Le monde est à vous… hélas
Mais ne nous flagellons pas trop. Comme l’indique Elisabeth Lévy, « Que l’on ne croie pas que ce monstre enfanté par la démocratisation de la consommation serait l’apanage de l’Occident. De Pékin à Riyad, de Kuala Lumpur à La Havane, des fonctionnaires se creusent le citron pour rendre attractives, accessibles et rentables, en un mot pour « valoriser », les merveilles créées par le génie humain ou divin, désormais répertoriées en tant que sites » sans autre forme de respect pour l’environnement et le patrimoine. « Cependant, les affaires de gros sous n’expliquent pas à elles seules la tolérance dérogatoire dont bénéficie le touriste, quand le travailleur est désigné comme l’agent de la catastrophe climatique. C’est qu’à l’ère du low cost et d’internet, arpenter la planète est devenu un droit de l’homme, peut-être le seul qui soit aujourd’hui supérieur en dignité à celui de la planète elle-même. Le touriste a tous les droits, y compris celui de réclamer que, dans les cathédrales, les heures des messes soient adaptées pour ne pas trop le gêner », persifle notre directrice de la rédaction. Avec notre esprit sarcastique, nous vous avons donc concocté tout un dossier d’été autour du cauchemar des vacances, ce rêve que tant d’entre nous caressaient lorsqu’il était encore inaccessible aux masses.
>>> Lire le magazine <<<
Les loups sont entrés dans nos vies
Dans notre pays jamais à court d’idées, faute de pétrole, le tourisme s’étendra bientôt à des terrains jusqu’alors relativement préservés : nos campagnes. Grâce à l’enquête de Tristan Corbier, vous saurez tout sur ces technocrates écolos qui voudraient transformer les Alpes, les Pyrénées, voire le Jura ou les Vosges en immenses réserves naturelles peuplées de prédateurs disparus. Bien évidemment, le ministère de la transition écologique voit d’un bon œil ce projet aux retombées touristiques juteuses. Au loup ! Pour la peine, même José Bové se joint à notre appel en prenant la défense des éleveurs menacés par cette mode de l’ensauvagement. Pour la zootechnicienne Jocelyne Porcher, les militants animalistes rêvent d’éradiquer l’élevage des animaux. Cette grave erreur nous ferait tourner le dos à dix mille ans d’histoire au profit de la viande in vitro et du lait issu de levures OGM. Et Pierre Lamalattie de nous rappeler que ces projets s’inscrivent dans un mouvement de fond. De la Bretagne à la Corse, les espaces agricoles perdent en effet chaque année du terrain au profit de la forêt.
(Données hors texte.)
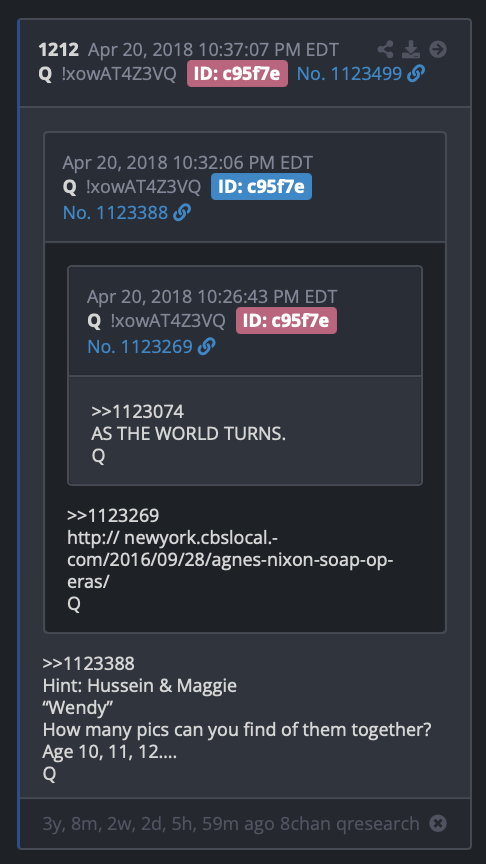Image resolution: width=486 pixels, height=864 pixels.
Task: Open post link No. 1123388
Action: [x=115, y=213]
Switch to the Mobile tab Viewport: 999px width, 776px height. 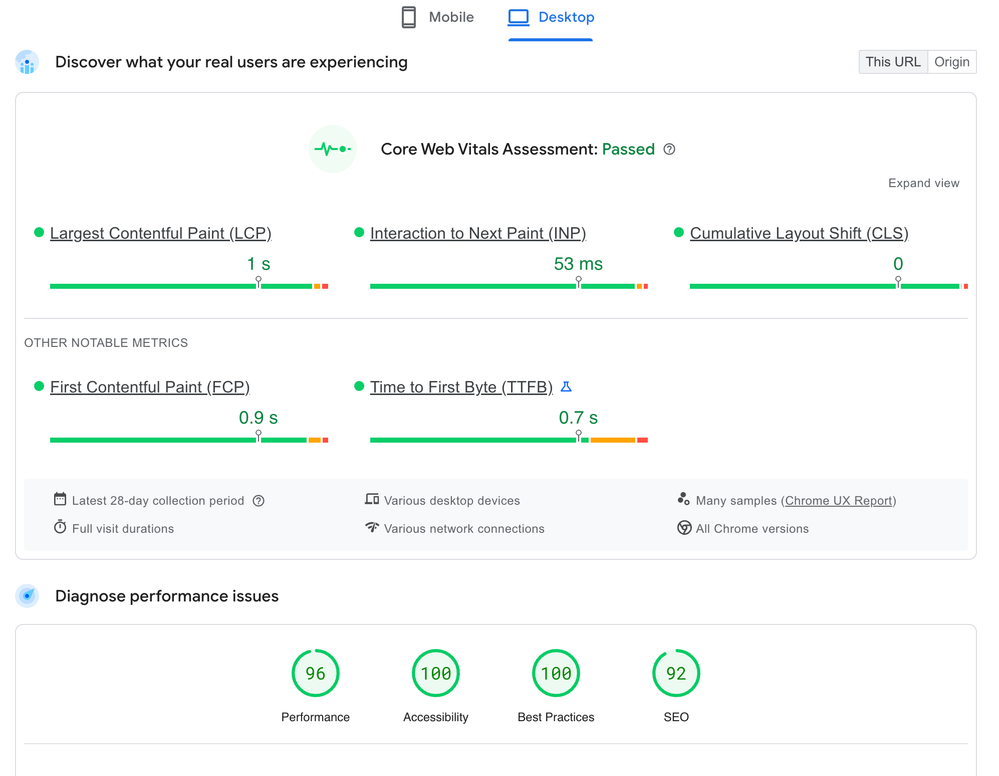tap(438, 17)
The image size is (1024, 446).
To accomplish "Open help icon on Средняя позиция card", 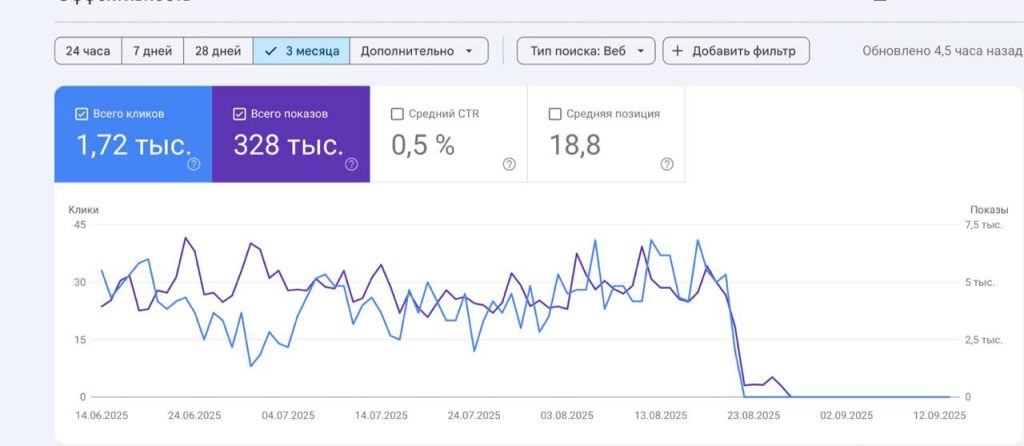I will 667,165.
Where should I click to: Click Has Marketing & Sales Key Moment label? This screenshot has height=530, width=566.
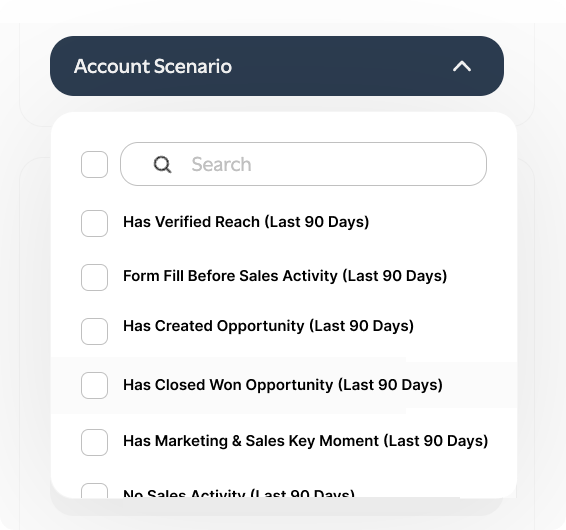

Ce mouvement bouscule de plein fouet les habitants traditionnels des campagnes mais attire néo-ruraux et touristes friands de grands mammifères. Interrogé dans nos colonnes, l’éleveur de vaches bio Grégoire Laugier rappelle que l’aménagement de nos campagnes offre un l’environnement idéal à certains petits animaux comme l’hirondelle et les petits mammifères. A contrario, la réintroduction de l’ours et du loup pourrait perturber cet écosystème façonné par des siècles d’agriculture.
Versailles débordé
Retour en région parisienne, épicentre du tourisme français. Comme nous l’apprend Paulina Dalmayer dans son reportage, le château de Versailles n’est subventionné qu’à hauteur de 18% par l’Etat. Or, pour boucler son budget, ce joyau de l’architecture française compte sur le mécénat et les revenus du tourisme. Mais ses 4.5 millions de visiteurs annuels l’endommagent, engendrant de lourdes dépenses d’entretien. La poule et l’œuf… Aux pieds de la Tour Eiffel, le site touristique le plus visité de France qu’est le jardin du Champ-de-Mars accueille de nombreux événements commerciaux qui en dégradent les pelouses. La responsabilité de son entretien incombe à la mairie de Paris qui concocte un énième projet de piétonnisation.
L’affaire Angot
Comme dans les salles obscures d’antan, passons aux actualités. Rien ne va plus entre le président brésilien Jair Bolsonaro et les tenants de l’ordre établi. Alors que les officiers de l’armée campent sur la défense de l’Etat de droit, les bolsonaristes fanatiques rêvent de détruire le système avec l’appui virtuel des foules galvanisées sur Twitter. Réagissant à l’affaire Angot, notre grognard Cyril Bennasar rue dans les brancards. Car en déclarant la destruction des Juifs d’Europe incomparable à l’esclavage des Africains, Christine Angot a suscité la colère des associations noires. Dans notre pays communautarisé, les susceptibilités prennent désormais le pas sur la réalité historique. C’est oublier que l’étude de la Shoah ne vise pas à donner aux juifs un ascendant sur le monde mais à éveiller les consciences. Un argument que pourrait reprendre à son compte Alain Finkielkraut, dont L’esprit de l’escalier s’en prend aux ravis de la crèche progressistes.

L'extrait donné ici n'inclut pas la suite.